The evidence shows, and Defendants do not dispute, that Defendants rarely comply with the provision of the County Jail Plan requiring them to request disability accommodations from county jails on behalf of class members. Out of many thousands of BPH Form 1073 documents completed over the past year, only a handful reflect appropriate follow-up by CDCR officials with knowledge of a class member's disability needs.

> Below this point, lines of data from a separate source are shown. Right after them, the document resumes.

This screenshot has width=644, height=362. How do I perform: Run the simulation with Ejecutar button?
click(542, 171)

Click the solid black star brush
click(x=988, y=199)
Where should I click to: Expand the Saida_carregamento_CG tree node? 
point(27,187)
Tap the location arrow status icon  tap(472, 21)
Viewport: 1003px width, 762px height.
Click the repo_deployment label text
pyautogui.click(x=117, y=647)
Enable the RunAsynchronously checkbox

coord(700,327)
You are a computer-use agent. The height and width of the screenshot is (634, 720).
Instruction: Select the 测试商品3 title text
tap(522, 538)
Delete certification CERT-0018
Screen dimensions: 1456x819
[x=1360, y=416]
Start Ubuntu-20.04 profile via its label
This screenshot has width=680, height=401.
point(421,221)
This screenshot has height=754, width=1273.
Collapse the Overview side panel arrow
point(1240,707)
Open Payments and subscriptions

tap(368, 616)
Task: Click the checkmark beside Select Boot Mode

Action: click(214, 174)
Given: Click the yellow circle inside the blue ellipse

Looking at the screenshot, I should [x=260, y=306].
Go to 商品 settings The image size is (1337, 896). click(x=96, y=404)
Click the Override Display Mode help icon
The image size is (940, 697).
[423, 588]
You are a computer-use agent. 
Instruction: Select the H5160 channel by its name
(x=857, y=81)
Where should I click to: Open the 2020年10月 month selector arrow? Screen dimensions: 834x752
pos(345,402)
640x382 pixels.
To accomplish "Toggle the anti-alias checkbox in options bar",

Moreover, Defendants substantially delayed the implementation of critical provisions of their County Jail Plan. For example, the County Jail Plan explicitly provides that BPH would modify the BPH 1073 form to create a space for Notice Agents, and other staff who interact with CDCR prisoners in county jails, to indicate when they had contacted county jail staff, to request an accommodation for a class member. Defendants took more than six months to modify the electronic version of the BPH 1073 form and took more than thirteen months to modify the paper version of the form. DAPO never trained its staff regarding how to use the new functionalities of the revised electronic BPH 1073 form.

Defendants do not dispute that they have failed to provide appropriate training and supervision for the staff responsible for implementing the County Jail Plan. Defendants did not effectively monitor or supervise their own employees to determine if they were complying with the Plan or whether the Plan was effective in assuring that class members were receiving accommodations while housed in county jails. BPH waited more than two and a half months after the Plan was purportedly implemented even to inform its staff of their obligations under the Plan. Despite the Plan's reliance on the Correctional Standards Authority (CSA) to "monitor this matter" and describe "problems," Defendants did not even inform the CSA that the final County Jail Plan had been issued, much less instruct the CSA to monitor for ADA compliance. No monitoring by the CSA has occurred.

Defendants have abdicated their responsibility for accommodating Armstrong class members to the county jails. Defendants possess little to no knowledge regarding whether the county jail facilities in which they house Armstrong class members are physically accessible to wheelchair users. Defendants' knowledge of the wheelchair accessibility of the county jails is derived from a 2007 survey whereby Defendants sent a letter to the counties requesting that they self-report the accessibility of cells in their jails. Defendants then compiled the answers that they received into a single document. In its final form, the survey results lacked information for many of the county facilities. Moreover, Defendants never endeavored to confirm that the information provided to them by the counties was accurate. Defendants are aware of court orders and litigation pending against Orange and Los Angeles Counties regarding the inadequacy of their wheelchair accessible housing. Defendants are also aware that certain facilities in San Diego County lack wheelchair accessible housing. Yet Defendants have taken no steps to ensure that Armstrong class members are protected when housed in those counties.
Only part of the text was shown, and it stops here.